Harvard Law School Professor Elizabeth Bartholet made headlines – and raised a lot of  dissent – when an article in Harvard Magazine publicized her opposition to homeschooling. The professor, who is also faculty director of the law school’s Child Advocacy Program, argued that homeschooling was “dangerous,” giving parents “essentially authoritarian control” over their children.

The magazine article cited Bartholet’s 80-page paper, published in the Arizona Law Review, “Homeschooling: Parent Rights Absolutism Vs. Child Rights to Education & Protection.” The paper called for a “presumptive ban” on homeschooling, where parents would have to justify to the state their desire to the educate their children at home, and called for more government oversight of at-home education.

In response to the article about Bartholet, the Thomas More College of Liberal Arts is hosting a free, online Home Education Summit: “Who Owns Your Children? Home Education in an Authoritarian Age.”

The May 13th event brings together a number of well-known experts on Christianity, law, parental rights and homeschooling:

  • Robert P. George is a Professor of Jurisprudence and Director of the James Madison Program in American Ideals and Institutions at Princeton University. He’s taught and written extensively about the sanctity of human life, natural law theory, religious freedom and marriage.

 

  • Kerry McDonald is a Senior Education Fellow at the Foundation for Economic Education and author of Unschooled: Raising Curious, Well-Educated Children Outside the Conventional Classroom. McDonald submitted a rebuttal to Harvard Magazine’s article about Bartholet, titled, “Harvard Magazine Calls for a ‘Presumptive Ban’ on Homeschooling: Here Are 5 Things It Got Wrong.”

 

  • Frank Edelblut is a businessman and politician who serves as the New Hampshire Commissioner of Education. Edelblut has a Masters of Theological Studies from the Holy Cross Greek Orthodox School of Theology and has homeschooled all seven of his children.

 

  • Douglas Farrow is Professor of Theology and Christian Thought at McGill University in Montreal, Canada. He writes and teaches about theology, marriage, ethics, constitutionalism and church-state issues.

 

  • Jamie Gassis Director of the Center for School Reform at Pioneer Institute, a Massachusetts public policy research group that values education, “liberty, personal responsibility, and free enterprise.” Gass has experience in public administration and education reform, and has overseen more than 100 research papers, projects and events on K-12 education reform.

 

  • Andrew Beckwith is President of Massachusetts Family Institute, a Focus on the Family-affiliated public policy organization. He serves as an allied attorney with Alliance Defending Freedom, focusing on religious liberty cases, and as a judge advocate in the United States Marine Corps Reserve. He and his wife have homeschooled their four children for seven years.

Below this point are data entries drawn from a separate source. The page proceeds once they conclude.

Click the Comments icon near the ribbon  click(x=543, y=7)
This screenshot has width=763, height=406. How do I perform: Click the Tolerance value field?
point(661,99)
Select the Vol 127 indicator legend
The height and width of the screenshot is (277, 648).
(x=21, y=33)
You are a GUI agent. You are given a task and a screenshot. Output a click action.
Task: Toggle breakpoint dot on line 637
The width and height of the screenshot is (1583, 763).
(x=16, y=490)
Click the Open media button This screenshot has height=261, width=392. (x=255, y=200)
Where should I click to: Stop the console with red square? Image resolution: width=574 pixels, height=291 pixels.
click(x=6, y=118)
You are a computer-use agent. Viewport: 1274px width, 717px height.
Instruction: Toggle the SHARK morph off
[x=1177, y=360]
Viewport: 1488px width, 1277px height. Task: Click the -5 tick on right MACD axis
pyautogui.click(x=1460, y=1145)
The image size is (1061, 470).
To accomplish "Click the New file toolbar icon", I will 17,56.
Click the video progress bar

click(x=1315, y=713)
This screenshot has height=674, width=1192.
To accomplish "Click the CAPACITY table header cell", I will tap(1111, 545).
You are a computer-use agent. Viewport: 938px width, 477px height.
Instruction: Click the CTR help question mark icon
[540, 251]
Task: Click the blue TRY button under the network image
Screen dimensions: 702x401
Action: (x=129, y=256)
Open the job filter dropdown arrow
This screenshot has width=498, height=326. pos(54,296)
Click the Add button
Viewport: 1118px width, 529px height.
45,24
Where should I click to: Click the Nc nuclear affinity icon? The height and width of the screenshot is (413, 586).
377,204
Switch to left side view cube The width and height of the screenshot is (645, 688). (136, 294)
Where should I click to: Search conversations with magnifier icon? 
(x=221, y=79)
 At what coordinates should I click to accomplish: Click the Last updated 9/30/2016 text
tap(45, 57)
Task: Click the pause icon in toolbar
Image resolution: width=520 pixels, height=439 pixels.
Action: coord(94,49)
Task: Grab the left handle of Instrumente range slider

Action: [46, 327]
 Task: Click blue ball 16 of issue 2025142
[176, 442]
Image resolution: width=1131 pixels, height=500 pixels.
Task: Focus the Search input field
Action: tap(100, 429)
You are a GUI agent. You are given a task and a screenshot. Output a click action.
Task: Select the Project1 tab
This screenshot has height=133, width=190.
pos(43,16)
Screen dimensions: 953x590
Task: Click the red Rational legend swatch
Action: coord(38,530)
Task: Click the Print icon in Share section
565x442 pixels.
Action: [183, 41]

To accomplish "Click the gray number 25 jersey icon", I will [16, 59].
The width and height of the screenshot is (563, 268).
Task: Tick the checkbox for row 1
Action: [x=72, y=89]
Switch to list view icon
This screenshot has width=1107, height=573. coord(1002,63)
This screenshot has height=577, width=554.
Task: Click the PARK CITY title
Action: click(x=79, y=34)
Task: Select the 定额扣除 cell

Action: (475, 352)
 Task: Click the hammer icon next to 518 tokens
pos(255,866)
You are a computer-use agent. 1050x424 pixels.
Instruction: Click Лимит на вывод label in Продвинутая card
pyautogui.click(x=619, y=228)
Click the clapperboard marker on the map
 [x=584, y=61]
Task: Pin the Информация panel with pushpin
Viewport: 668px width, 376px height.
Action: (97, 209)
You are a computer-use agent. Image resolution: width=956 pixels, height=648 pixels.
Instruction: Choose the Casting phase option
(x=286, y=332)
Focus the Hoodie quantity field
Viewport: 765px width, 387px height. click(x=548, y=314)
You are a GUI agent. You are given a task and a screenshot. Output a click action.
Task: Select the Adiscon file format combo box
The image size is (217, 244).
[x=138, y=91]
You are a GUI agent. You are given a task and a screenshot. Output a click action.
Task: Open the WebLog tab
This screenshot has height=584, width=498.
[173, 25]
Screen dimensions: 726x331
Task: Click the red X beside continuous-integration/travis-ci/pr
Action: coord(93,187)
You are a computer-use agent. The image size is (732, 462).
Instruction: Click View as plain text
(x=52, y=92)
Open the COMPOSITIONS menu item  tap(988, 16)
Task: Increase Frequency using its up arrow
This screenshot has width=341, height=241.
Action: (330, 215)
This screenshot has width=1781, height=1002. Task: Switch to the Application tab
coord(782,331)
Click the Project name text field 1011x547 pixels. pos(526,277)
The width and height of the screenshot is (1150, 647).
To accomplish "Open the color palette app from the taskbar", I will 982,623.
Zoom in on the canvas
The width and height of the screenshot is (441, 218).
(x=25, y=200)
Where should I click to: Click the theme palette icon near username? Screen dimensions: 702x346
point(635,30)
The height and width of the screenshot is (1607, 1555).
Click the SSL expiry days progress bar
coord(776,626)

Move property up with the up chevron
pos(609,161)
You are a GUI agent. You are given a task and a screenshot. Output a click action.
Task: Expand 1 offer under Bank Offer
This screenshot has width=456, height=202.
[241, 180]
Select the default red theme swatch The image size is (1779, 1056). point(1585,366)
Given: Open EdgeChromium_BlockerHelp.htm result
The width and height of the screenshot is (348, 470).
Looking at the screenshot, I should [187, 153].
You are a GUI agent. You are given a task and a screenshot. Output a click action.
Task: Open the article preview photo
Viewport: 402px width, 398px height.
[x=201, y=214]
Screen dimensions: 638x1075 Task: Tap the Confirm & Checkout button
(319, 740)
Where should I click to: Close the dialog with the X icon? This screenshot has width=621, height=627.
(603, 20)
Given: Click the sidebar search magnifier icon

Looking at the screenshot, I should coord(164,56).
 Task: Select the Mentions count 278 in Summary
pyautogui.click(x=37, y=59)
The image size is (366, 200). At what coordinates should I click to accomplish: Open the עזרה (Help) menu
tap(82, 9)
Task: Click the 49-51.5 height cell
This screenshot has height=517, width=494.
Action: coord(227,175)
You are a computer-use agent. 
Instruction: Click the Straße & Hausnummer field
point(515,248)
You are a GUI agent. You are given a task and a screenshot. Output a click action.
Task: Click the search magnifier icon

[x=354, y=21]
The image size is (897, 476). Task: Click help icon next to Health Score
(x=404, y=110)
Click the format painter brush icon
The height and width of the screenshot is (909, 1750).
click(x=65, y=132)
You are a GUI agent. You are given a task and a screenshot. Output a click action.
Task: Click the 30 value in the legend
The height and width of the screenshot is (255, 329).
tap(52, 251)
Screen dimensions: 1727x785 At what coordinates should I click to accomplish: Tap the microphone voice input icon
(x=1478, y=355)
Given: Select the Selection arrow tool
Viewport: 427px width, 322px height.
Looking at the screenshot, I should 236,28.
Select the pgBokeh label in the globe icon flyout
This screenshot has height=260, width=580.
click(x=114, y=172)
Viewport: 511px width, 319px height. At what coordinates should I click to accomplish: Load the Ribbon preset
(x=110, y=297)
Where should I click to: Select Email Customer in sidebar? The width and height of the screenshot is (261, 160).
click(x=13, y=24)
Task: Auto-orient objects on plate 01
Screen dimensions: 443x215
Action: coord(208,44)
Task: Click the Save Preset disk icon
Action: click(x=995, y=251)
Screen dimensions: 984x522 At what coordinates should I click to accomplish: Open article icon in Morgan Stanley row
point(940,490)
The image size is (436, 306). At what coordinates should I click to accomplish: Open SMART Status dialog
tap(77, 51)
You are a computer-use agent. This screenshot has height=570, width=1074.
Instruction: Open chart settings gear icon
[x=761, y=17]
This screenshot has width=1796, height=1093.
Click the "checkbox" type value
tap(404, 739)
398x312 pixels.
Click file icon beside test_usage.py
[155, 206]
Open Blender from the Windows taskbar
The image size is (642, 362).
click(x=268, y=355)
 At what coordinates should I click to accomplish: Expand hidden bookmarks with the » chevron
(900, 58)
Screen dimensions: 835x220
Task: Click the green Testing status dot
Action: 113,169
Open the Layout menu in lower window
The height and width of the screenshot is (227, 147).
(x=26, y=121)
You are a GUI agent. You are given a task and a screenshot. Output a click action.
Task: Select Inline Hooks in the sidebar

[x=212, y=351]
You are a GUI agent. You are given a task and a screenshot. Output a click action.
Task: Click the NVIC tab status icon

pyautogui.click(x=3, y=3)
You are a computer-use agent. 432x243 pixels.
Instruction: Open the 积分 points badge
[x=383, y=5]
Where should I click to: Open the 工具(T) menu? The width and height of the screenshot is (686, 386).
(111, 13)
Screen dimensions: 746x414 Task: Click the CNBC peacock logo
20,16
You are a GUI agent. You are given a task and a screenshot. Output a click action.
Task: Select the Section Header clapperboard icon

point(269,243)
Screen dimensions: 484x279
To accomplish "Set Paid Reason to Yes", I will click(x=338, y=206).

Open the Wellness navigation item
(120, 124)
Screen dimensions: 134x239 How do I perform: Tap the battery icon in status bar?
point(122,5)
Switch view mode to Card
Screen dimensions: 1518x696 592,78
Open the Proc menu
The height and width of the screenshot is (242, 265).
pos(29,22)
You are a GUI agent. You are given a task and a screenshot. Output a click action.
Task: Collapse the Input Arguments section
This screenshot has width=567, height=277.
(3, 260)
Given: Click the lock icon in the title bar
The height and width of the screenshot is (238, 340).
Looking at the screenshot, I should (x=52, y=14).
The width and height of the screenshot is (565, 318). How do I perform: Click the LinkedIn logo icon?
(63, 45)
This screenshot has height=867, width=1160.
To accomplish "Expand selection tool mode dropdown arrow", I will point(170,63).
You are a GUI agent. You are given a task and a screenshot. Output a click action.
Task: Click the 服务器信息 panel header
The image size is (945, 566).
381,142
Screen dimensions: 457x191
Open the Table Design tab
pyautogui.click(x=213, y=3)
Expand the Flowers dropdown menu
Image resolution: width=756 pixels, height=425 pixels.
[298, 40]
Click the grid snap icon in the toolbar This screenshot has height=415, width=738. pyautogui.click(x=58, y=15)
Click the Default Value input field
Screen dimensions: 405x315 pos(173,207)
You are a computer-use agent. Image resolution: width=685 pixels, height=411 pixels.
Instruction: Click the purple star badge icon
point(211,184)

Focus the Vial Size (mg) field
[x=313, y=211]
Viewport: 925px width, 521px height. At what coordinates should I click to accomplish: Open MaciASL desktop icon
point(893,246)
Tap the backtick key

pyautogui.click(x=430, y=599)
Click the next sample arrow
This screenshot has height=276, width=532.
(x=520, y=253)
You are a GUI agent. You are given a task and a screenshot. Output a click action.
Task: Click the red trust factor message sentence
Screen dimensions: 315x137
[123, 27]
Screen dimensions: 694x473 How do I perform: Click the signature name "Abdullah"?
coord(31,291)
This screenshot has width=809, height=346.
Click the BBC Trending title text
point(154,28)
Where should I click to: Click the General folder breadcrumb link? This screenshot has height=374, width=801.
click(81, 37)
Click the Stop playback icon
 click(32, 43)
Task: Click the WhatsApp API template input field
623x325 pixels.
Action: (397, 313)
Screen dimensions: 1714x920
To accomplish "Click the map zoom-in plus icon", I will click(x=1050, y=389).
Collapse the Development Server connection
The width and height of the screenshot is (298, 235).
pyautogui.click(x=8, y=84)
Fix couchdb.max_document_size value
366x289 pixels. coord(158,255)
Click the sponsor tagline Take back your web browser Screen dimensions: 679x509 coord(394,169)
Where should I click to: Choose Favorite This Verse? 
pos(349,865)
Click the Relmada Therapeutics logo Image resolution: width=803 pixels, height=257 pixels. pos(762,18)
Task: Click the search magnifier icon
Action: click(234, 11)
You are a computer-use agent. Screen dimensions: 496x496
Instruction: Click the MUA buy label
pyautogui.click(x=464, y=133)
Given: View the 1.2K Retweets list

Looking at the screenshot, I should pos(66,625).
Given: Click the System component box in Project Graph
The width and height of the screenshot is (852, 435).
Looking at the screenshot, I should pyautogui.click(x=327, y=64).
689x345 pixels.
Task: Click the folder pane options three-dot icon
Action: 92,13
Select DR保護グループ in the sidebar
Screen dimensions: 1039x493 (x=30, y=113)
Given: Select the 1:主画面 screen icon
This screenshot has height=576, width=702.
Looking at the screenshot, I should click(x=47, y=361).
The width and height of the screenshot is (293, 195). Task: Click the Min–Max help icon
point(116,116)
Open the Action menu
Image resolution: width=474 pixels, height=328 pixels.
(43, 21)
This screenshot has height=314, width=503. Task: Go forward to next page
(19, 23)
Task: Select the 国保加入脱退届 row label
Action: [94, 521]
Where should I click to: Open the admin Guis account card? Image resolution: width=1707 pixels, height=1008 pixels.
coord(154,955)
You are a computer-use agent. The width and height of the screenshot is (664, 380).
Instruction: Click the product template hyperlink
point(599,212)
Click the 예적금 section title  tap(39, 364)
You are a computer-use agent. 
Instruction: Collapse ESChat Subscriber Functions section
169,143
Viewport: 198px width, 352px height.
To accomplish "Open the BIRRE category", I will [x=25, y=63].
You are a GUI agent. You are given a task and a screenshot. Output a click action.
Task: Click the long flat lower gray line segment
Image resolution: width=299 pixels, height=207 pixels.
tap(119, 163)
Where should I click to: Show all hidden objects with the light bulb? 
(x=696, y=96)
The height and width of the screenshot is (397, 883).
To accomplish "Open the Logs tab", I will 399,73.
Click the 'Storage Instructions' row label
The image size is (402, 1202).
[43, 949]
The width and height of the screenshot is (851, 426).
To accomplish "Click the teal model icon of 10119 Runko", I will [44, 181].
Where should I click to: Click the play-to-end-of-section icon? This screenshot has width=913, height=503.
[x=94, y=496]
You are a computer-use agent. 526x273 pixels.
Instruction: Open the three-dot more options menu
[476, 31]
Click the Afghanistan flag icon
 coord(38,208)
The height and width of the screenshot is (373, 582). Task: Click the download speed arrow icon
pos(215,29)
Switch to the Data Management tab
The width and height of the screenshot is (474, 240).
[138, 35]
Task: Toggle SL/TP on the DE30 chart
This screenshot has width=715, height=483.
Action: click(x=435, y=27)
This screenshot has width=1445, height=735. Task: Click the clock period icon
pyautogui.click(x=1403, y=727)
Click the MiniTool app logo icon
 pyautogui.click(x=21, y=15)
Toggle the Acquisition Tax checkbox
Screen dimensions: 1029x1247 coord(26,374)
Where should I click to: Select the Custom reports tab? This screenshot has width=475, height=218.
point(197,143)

Bartholet was scheduled to be part of a private, June “Homeschooling Summit,” with “leaders in education and child welfare policy, legislators and legislative staff, academics and policy advocates.” The invitation-only event was convened “to discuss child rights in connection with homeschooling in the United States,” with a focus on  “problems of educational deprivation and child maltreatment that too often occur under the guise of homeschooling, in a legal environment of minimal or no oversight.” The conference has been postponed, due to the coronavirus quarantines.

Bartholet and other elitists suggest that home education may be “dangerous” and challenge educational choice and parents’ rights. But next week’s Home Education Summit proposes that, on the contrary, government usurpation of parental authority is the real danger.

 

Related:

Sign up for the free, online event: Home Education Summit: “Who Owns Your Children? Home Education in an Authoritarian Age”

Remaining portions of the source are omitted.